This map is part of a series of 24 animated maps showing the history of Europe and nations, 1815-1914.

The kingdom of Poland experienced its apogee in the fifteenth and sixteenth centuries, when, associated with Lithuania, it extended from the Baltic to the Black Sea.

It is later weakened considerably by a long series of conflicts with its principal neighbors, notably Russia and Sweden.

At the end of the eighteenth century, a succession of partitions ends with the dismantlement of Poland, to the benefit of Russia, Prussia and Austria.

In 1807 Napoleon creates a short lived Grand Duchy of Warsaw which does not survive the defeat of the Emperor.

The Congress of Vienna maintains the principle of Polish partition, all in creating a small kingdom called the “Congress Kingdom” under Russian trusteeship.

Following the revolutions in Paris and Brussels in 1830, the Poles rise up, drive out the Czar’s brother, Viceroy Constantine, and proclaim their independence.
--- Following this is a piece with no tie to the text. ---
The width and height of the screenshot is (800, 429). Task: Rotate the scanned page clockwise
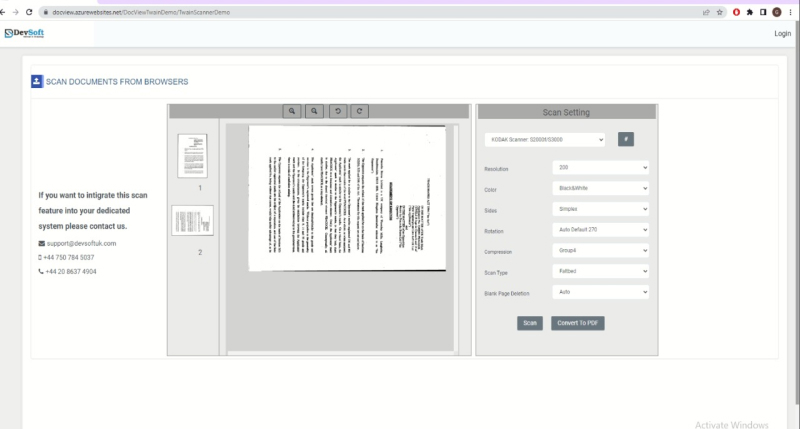359,111

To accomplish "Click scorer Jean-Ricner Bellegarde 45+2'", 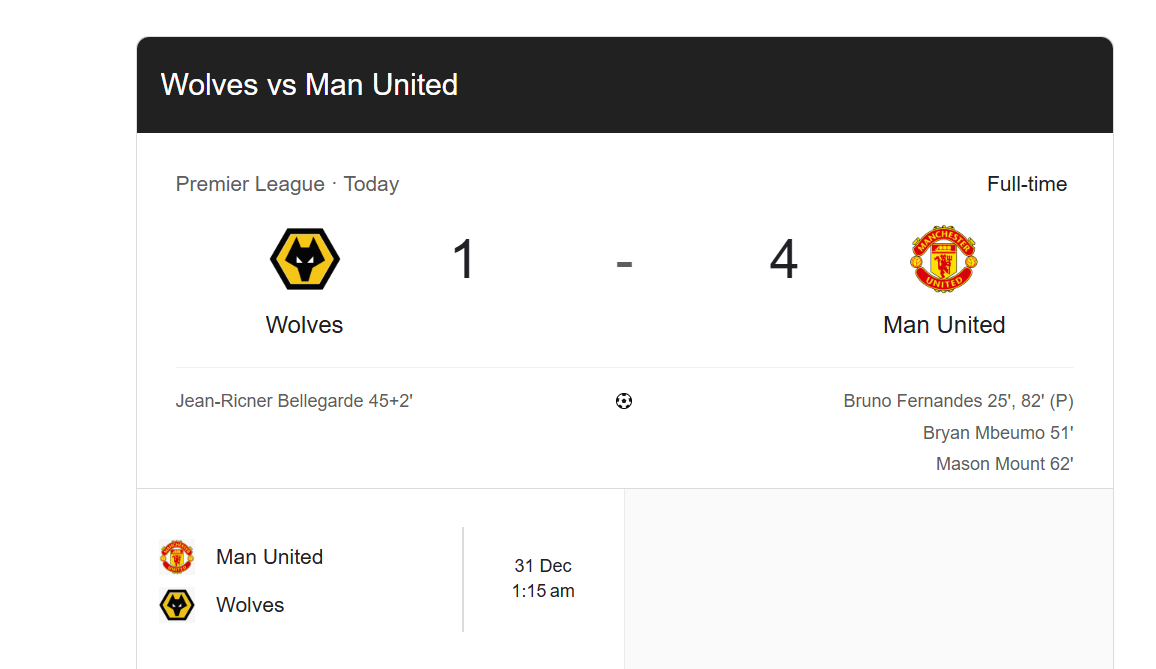I will (294, 401).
In spite of the mobilization of public opinion, particularly in France and the United Kingdom, for the Polish cause, the European powers do not intervene when Russian troops crush the Polish national movement and retake Warsaw on September 17, 1831. The repression is pitiless, and is followed by an intense policy of Russification, which makes a mere Russian province out of the “Congress Kingdom”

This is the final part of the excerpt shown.